• **Excerpted records**:
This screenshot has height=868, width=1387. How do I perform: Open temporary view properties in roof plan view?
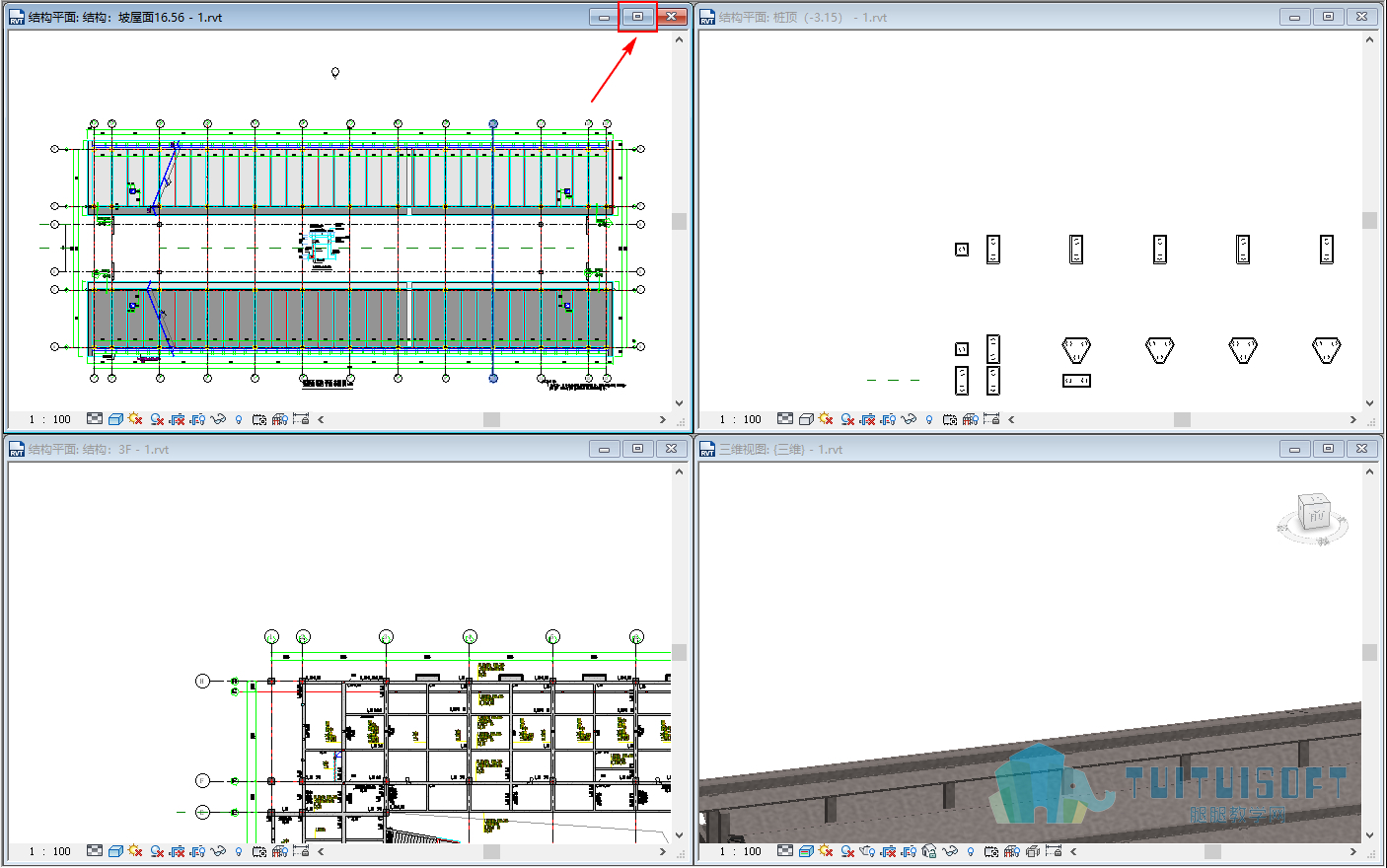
==
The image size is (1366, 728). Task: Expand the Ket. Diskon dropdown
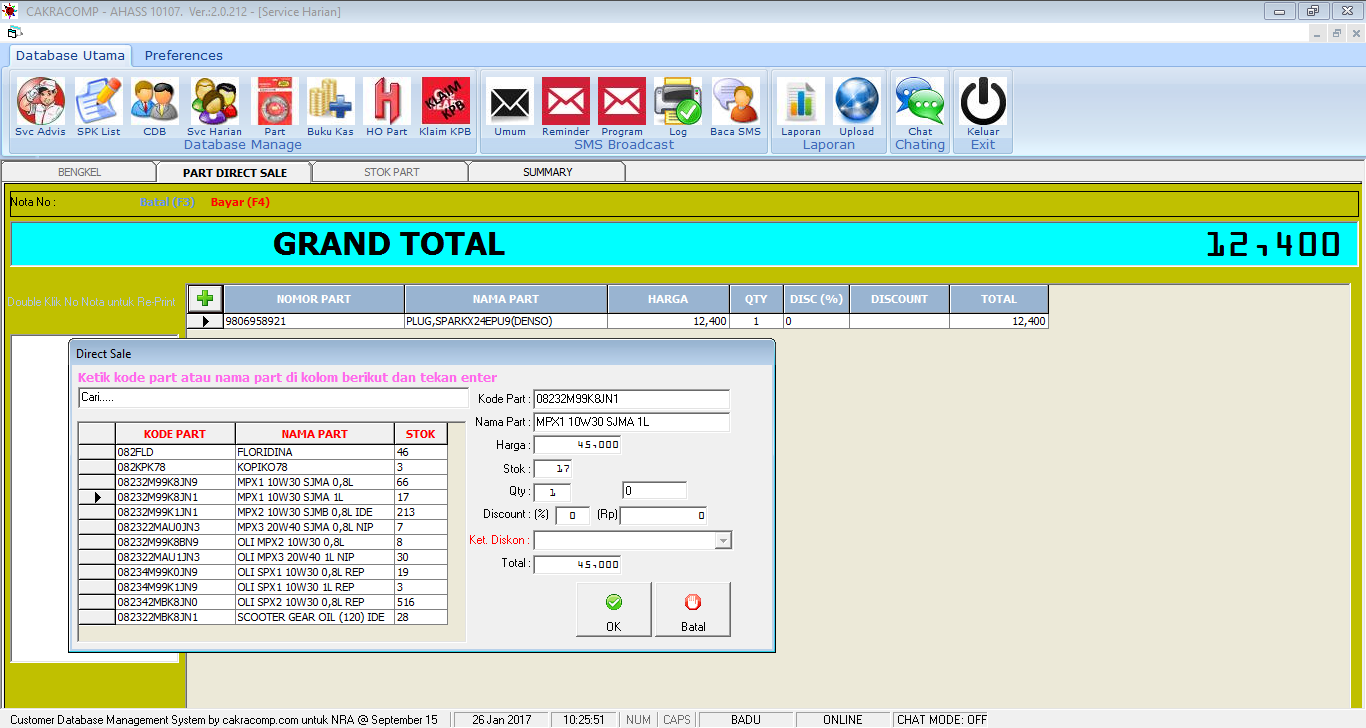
...
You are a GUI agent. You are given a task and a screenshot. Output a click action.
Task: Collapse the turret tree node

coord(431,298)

• **Assignment**:
Look through the entries above. Copy out every line holding the word "screenshot".

• **Written solution**:
This screenshot has height=868, width=1387. How do I perform: Open temporary view properties in roof plan view?
You are a GUI agent. You are given a task and a screenshot. Output a click action.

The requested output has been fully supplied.